# [Texto]
---*---

Alguns tipos de programas daninhos não são exatamente vírus. Os cavalos-de-tróia se encaixam nesse grupo. O nome desses programas vem da clássica história grega sobre a cidade de Tróia e a guerra que tomou lugar ali.
Supostamente um presente dos gregos (e daí vem outra expressão comum atualmente), o Cavalo de Tróia trazia soldados escondidos em seu interior. Após ser recebido pelos troianos como um sinal de paz e colocado para dentro da cidade fortificada, os soldados saíram da barriga do cavalo de madeira e atacaram os incautos moradores.
O conceito dos cavalos-de-tróia atuais é o mesmo: apresentam-se como algo inofensivo, por vezes até útil, mas ao serem “ativados” por uma ação ou evento determinado, atuam de forma oculta ao usuário, geralmente com efeitos danosos.
O primeiro desses artefatos simulava ser um programa com informações sobre a AIDS. Ao ser executado, no entanto, criptografava todo o conteúdo do disco rígido do computador e exigia uma senha para restaurar o acesso, que só era liberada com o pagamento de uma taxa ao autor do programa.
Os cavalos-de-tróia atuais estão em alta e comumente são usados em conjunto com mensagens de e-mail falsas que imitam ser de órgãos governamentais ou empresas conceituadas. Tais mensagens prometem prêmios ou alegam que o usuário está incluído em um cadastro de devedores, por exemplo. E trazem um link para um programa que supostamente irá ajudá-los.
Esse programa, no entanto, é o cavalo-de-tróia, que irá, normalmente, registrar tudo o que o usuário digita ou clica, incluindo senhas bancárias e outras informações pessoais. Depois, os dados coletados são enviados ao proprietário do programa nocivo.
Os cavalos-de-tróia, no entanto, não se auto-reproduzem como os vírus verdadeiros: é necessário uma ação do usuário para que eles sejam introduzidos no sistema. Os bons antivírus atuais garantem proteção contra a maioria desses programas, do mesmo modo que contra vírus comuns.

---*---

# [Tarefa a fazer]
De acordo com o texto, o primeiro cavalo-de-tróia fingia ser que tipo de programa? Os dados não têm nenhuma relação com o texto.

# [Dados]
---*---

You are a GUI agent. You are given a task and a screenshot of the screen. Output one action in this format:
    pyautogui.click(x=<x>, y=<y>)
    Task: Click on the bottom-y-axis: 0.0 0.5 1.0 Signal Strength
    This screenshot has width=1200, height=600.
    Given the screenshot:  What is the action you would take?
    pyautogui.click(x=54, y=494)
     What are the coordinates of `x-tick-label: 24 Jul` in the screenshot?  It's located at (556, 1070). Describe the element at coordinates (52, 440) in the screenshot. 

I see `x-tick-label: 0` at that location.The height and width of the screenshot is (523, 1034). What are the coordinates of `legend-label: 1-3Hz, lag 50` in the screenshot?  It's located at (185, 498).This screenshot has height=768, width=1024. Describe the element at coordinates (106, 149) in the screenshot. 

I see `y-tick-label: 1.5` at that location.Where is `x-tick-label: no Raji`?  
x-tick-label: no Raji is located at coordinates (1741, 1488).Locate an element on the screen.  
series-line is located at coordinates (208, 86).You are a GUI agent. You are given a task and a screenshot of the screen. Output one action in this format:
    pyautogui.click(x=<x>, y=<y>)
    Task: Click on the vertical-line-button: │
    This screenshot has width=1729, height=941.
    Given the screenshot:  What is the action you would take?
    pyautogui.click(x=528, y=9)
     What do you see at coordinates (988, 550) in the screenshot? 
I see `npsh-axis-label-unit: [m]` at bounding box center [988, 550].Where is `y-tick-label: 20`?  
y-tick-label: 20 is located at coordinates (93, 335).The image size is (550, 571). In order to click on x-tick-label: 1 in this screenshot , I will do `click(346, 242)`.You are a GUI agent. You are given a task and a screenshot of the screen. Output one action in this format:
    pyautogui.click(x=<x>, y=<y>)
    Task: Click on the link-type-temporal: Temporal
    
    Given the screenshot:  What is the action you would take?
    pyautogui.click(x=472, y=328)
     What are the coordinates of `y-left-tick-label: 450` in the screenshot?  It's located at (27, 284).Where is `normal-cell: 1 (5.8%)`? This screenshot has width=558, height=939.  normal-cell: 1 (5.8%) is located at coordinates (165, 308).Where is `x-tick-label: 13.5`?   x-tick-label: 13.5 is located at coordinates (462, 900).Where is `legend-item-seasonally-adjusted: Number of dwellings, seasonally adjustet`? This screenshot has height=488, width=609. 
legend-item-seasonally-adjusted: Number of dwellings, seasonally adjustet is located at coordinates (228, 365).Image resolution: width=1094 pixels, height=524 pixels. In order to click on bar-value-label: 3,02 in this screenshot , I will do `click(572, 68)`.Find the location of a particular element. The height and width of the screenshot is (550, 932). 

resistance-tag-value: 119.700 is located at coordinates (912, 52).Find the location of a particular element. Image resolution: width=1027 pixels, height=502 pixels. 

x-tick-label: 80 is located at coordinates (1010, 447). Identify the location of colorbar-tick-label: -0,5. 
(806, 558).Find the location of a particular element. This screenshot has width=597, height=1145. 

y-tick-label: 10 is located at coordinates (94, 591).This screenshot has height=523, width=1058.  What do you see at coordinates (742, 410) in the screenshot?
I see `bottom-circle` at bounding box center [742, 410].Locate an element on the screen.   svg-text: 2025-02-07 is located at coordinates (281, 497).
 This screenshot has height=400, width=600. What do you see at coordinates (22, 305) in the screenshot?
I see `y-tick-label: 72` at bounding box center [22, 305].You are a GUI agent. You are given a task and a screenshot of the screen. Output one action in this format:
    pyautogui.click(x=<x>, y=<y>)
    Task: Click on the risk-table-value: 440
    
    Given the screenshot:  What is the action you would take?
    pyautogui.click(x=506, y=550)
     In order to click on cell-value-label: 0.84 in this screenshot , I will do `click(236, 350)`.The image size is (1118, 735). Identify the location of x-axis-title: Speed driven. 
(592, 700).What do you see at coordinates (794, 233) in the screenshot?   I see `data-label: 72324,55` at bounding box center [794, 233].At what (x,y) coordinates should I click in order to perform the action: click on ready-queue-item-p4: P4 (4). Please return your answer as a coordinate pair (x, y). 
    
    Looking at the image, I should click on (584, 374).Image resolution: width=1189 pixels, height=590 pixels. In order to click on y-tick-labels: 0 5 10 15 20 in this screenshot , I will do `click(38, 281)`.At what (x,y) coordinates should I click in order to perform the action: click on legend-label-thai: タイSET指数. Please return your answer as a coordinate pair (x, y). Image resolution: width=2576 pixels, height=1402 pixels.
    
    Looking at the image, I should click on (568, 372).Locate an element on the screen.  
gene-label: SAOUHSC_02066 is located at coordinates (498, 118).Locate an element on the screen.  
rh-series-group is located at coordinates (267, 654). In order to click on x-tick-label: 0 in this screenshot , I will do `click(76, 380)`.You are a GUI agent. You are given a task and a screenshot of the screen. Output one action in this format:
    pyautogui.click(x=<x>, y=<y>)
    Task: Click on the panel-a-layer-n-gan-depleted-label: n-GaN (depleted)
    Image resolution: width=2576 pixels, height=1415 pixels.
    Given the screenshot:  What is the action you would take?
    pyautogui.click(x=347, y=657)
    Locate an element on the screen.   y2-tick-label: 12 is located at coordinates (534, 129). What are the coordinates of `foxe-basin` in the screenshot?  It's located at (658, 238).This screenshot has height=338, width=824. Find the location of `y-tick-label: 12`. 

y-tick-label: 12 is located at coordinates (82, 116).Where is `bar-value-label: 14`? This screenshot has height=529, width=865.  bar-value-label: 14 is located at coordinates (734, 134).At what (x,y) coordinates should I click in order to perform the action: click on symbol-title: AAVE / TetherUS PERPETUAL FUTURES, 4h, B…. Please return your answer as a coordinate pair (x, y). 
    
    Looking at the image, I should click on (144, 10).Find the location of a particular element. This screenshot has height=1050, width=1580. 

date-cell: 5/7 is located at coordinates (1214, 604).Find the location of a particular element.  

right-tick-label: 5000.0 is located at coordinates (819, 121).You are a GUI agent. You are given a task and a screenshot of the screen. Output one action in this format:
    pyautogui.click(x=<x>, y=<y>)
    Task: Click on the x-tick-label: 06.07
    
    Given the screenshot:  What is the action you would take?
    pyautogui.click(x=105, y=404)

---*---

# [Exercício feito]
Um programa com informações sobre a AIDS.